Even during the Great Plague of the late Middle Ages, people were concerned with the question of where the pandemic began. Seven centuries later, the answer seems to have been found. Gravestones and human bones provide the decisive clue.
In the 14th century, 60 percent of Western Europeans died within eight years from the so-called Black Death, the plague. Much like the coronavirus, there has long been speculation as to where this devastating pandemic began. An international research team has now found the answer to this question. The scientists published their findings in the journal "Nature".
One of the most popular theories put the source of the infection in East Asia, specifically China. However, the only archaeological finds available so far came from Central Asia. Findings from near Lake Issyk-Kul in present-day Kyrgyzstan showed that in 1338-1339 an epidemic swept a local community.
Nearly 140 years ago, tombstones inscribed in Syriac were found there, suggesting that people died of an unknown epidemic or "plague" during those years. In addition, there were an above-average number of funerals in a very short period of time.

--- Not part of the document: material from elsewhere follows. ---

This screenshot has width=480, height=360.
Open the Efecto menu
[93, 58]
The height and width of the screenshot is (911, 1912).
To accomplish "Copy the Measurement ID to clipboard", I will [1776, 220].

In their study, the international research team analyzed ancient DNA from human bones as well as historical and archaeological data from two places where "plague" inscriptions were found. They were able to detect the plague bacterium Yersinia pestis on three out of seven people with the year 1338/39 on their gravestones. These were 14th-century precursors to all other known plague genomes.
"We were finally able to show that the epidemic mentioned on the tombstones was actually caused by the plague," said Phil Slavin, one of the lead authors of the study and a historian at the University of Stirling, UK, in a statement from the Max Planck Institute cited for evolutionary anthropology.
Before the plague spread worldwide in the 14th century, experts suspected a kind of big bang event, which could have resulted in a massive diversification of plague strains. The research team assigns this event to the find from near Lake Issyk-Kul. According to Tübingen archaeogeneticist Maria Spyrou, the ancient bacterial strains from Kyrgyzstan are positioned exactly at the hub of this massive diversification event. "In other words, we have found the origin tribe of the Black Death and even know its exact date."
The scientists also investigated how the plague strain got to this place. Did it develop locally or spread from elsewhere in this region? They point out that the plague bacterium survives within wild rodent populations around the world, in so-called plague reservoirs.
Therefore, the ancient Central Asian tribe that caused the epidemic around Lake Issyk-Kul in 1338/39 must have come from such a reservoir. "We found that modern strains, which are most closely related to the ancient tribe, are now found in plague reservoirs around the Tian Shan Mountains, very close to where the ancient tribe was found. That suggests point to an origin of the ancestor of the Black Death in Central Asia," explains Johannes Krause, first author of the study and Director at the Max Planck Institute for Evolutionary Anthropology.